- What to produce
Collect every line in the records below that contains the word "will".

++++ Records provided ++++

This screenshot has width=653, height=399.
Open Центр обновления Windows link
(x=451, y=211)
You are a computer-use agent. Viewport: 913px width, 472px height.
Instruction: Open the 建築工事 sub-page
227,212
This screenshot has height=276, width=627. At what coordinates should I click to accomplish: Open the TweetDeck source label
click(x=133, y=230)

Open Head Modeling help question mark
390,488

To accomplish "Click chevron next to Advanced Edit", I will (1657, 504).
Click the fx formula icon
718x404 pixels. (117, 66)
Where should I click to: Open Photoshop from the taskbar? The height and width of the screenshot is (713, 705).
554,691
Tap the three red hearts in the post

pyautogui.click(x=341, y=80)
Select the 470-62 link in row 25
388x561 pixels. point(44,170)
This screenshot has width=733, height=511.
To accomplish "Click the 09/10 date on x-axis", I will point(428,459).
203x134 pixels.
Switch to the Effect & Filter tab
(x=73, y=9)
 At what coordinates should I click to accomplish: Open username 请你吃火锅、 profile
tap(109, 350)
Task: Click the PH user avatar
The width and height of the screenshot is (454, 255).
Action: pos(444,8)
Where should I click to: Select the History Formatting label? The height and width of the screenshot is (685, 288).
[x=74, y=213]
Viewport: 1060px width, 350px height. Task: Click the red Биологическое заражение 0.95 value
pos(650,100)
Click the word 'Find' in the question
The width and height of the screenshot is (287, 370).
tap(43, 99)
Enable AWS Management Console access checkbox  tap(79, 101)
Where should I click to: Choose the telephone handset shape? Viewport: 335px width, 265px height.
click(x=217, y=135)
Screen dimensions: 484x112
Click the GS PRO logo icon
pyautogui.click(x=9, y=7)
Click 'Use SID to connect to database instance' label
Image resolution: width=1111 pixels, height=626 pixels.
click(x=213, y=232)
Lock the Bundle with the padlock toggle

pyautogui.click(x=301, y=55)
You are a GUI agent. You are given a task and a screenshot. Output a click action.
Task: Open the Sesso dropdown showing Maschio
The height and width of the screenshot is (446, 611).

++++

- Answer for this exercise
To accomplish "Click chevron next to Advanced Edit", I will (1657, 504).
To accomplish "Click the 09/10 date on x-axis", I will point(428,459).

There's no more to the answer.